Однако простой констатацией того факта, что этот разрыв имел место, дело, к сожалению, не ограничилось: знание высшего сословия и жизнь народная оказались в состоянии вражды и примирение в этой борьбе было невозможно, т.к. «наука, хотя и односторонняя, не могла отказаться от своей гордости, ибо она чувствовала себя лучшим плодом великого Запада; жизнь не могла отказаться от своего упорства, ибо она чувствовала, что она создала великую Россию» (43). Потери в этой борьбе несли обе стороны: на стороне власти и ложной образованности была сила государственности и непрекращающиеся попытки преобразования жизни народной, которая «сопротивлялась напору ложной образованности только громадою своей неподвижной силы» (44).
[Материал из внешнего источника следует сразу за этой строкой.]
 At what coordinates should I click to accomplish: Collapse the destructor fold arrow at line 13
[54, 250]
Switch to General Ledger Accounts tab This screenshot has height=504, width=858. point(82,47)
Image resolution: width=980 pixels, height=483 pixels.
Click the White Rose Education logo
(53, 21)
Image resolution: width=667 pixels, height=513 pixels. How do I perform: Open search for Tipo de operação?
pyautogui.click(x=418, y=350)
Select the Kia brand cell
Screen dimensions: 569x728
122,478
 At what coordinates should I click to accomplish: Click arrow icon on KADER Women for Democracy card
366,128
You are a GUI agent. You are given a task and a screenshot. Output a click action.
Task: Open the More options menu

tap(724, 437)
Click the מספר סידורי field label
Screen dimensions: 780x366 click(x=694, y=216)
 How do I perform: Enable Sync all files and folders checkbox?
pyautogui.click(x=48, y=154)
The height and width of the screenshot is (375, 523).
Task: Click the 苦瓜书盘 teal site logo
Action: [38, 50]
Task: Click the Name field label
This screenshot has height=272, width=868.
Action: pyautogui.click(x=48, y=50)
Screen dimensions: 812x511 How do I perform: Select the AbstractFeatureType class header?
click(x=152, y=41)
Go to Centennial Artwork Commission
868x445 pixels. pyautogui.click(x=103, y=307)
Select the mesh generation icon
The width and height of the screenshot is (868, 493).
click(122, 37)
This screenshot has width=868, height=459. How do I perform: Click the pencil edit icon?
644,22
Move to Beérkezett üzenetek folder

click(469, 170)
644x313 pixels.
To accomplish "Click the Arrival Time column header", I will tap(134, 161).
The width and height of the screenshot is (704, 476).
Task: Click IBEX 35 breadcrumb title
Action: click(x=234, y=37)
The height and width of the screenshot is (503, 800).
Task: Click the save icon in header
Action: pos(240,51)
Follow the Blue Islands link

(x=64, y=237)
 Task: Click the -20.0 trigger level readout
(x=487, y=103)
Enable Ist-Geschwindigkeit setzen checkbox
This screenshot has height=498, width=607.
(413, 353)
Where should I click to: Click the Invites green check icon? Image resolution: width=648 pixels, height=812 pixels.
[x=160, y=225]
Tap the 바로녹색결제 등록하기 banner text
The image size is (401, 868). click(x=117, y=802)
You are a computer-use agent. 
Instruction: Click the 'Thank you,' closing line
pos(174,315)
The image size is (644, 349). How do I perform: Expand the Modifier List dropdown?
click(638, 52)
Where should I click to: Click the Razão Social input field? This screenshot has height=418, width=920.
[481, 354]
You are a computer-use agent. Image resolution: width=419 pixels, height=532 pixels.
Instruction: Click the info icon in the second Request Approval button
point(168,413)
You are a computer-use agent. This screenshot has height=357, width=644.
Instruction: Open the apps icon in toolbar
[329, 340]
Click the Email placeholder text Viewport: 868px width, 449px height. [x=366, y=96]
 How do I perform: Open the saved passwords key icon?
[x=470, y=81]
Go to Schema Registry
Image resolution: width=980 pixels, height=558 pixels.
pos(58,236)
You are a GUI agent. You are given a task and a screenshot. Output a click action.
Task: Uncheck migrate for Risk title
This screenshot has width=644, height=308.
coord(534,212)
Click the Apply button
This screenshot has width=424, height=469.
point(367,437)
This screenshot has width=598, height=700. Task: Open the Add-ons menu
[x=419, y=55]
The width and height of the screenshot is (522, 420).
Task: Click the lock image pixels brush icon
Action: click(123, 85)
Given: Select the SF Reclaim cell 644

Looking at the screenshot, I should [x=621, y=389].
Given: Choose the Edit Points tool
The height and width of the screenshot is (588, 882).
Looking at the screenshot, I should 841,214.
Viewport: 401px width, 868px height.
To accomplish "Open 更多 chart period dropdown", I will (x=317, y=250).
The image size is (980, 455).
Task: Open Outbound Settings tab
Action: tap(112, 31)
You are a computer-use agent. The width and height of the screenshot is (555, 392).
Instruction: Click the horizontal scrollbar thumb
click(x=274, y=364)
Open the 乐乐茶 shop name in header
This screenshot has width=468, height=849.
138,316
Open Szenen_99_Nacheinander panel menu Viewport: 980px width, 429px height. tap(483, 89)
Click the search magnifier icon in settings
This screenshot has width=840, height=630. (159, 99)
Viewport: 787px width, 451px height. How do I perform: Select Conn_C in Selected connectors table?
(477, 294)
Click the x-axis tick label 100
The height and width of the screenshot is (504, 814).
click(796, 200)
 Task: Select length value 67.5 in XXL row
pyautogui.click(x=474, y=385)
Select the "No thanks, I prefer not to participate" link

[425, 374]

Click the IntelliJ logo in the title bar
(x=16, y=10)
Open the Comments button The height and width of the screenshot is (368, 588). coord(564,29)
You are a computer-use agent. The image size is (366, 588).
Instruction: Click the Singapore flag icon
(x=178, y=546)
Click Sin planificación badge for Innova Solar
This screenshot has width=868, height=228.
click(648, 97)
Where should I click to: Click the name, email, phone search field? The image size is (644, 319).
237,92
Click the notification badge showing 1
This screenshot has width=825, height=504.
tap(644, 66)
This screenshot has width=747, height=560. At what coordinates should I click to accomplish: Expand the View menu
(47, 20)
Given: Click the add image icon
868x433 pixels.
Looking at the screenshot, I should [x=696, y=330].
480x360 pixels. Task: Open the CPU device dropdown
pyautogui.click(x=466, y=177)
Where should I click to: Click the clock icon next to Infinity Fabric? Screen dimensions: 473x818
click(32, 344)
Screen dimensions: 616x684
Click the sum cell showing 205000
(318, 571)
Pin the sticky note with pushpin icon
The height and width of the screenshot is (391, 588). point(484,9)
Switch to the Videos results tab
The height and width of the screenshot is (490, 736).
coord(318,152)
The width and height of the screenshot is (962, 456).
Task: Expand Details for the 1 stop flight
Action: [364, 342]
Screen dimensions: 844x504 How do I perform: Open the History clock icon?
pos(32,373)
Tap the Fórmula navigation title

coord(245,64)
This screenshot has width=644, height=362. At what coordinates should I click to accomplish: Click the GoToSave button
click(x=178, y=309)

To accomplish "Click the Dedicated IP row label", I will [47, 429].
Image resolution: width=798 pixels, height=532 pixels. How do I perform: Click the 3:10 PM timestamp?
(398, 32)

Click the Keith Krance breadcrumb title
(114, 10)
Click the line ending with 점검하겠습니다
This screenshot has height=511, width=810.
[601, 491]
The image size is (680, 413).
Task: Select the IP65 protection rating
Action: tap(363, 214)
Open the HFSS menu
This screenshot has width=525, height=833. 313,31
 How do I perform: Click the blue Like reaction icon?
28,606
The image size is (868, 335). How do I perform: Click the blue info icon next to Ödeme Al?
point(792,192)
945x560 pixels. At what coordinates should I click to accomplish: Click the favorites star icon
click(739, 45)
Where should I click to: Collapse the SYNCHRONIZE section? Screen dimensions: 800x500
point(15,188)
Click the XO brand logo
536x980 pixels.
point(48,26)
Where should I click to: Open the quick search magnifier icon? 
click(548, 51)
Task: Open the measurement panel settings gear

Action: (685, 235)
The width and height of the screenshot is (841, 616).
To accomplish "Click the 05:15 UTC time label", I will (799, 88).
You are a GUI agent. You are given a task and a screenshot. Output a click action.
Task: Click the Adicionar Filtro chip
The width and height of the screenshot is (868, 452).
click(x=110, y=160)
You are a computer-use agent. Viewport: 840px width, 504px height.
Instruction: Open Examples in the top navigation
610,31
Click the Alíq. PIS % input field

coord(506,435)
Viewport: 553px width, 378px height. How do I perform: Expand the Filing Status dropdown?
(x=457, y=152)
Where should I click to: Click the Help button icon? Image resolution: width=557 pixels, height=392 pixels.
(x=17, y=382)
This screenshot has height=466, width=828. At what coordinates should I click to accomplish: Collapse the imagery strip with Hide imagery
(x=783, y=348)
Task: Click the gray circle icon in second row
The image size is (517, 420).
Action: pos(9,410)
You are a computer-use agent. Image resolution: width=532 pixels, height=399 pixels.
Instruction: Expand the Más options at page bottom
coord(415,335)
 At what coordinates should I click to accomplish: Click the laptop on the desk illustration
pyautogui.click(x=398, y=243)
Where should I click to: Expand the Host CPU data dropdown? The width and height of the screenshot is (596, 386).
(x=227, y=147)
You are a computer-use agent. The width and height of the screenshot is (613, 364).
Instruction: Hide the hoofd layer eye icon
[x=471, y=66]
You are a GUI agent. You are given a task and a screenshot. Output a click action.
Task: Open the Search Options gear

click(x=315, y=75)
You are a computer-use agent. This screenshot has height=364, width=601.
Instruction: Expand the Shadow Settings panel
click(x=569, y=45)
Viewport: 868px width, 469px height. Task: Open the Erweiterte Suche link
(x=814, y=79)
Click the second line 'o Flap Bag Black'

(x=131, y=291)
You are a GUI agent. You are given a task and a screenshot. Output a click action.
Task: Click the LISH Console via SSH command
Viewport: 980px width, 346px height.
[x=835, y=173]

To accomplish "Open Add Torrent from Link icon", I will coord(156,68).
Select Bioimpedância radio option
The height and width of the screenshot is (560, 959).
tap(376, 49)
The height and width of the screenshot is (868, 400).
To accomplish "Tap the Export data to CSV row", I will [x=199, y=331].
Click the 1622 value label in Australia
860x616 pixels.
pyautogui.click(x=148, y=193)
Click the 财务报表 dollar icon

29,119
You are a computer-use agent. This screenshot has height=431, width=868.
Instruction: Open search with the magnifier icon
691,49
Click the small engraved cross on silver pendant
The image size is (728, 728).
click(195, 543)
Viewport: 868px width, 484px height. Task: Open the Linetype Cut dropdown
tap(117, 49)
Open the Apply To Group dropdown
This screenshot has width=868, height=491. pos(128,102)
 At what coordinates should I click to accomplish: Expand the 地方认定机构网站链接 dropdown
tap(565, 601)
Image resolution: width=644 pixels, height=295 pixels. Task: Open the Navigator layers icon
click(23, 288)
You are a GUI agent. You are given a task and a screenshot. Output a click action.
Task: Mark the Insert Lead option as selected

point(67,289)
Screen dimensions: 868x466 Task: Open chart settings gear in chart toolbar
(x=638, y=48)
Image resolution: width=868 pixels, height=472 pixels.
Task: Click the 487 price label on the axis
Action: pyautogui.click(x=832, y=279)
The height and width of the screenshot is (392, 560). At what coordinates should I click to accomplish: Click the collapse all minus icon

Народ испытывал чувство недоверия к иностранной науке и не желал вникать в ее результаты и выводы, иноземное просвещение, презирая жизнь народную, и вполне уверившееся в своем превосходстве и «нравственной ничтожности той человеческой массы, на которую оно хотело воздействовать» (45), вело себя по сомнительным правилам «колонии европейских эклектиков, брошенных в страну дикарей», тогда как просвещение и наука в России все более приобретала колониальный характер (46).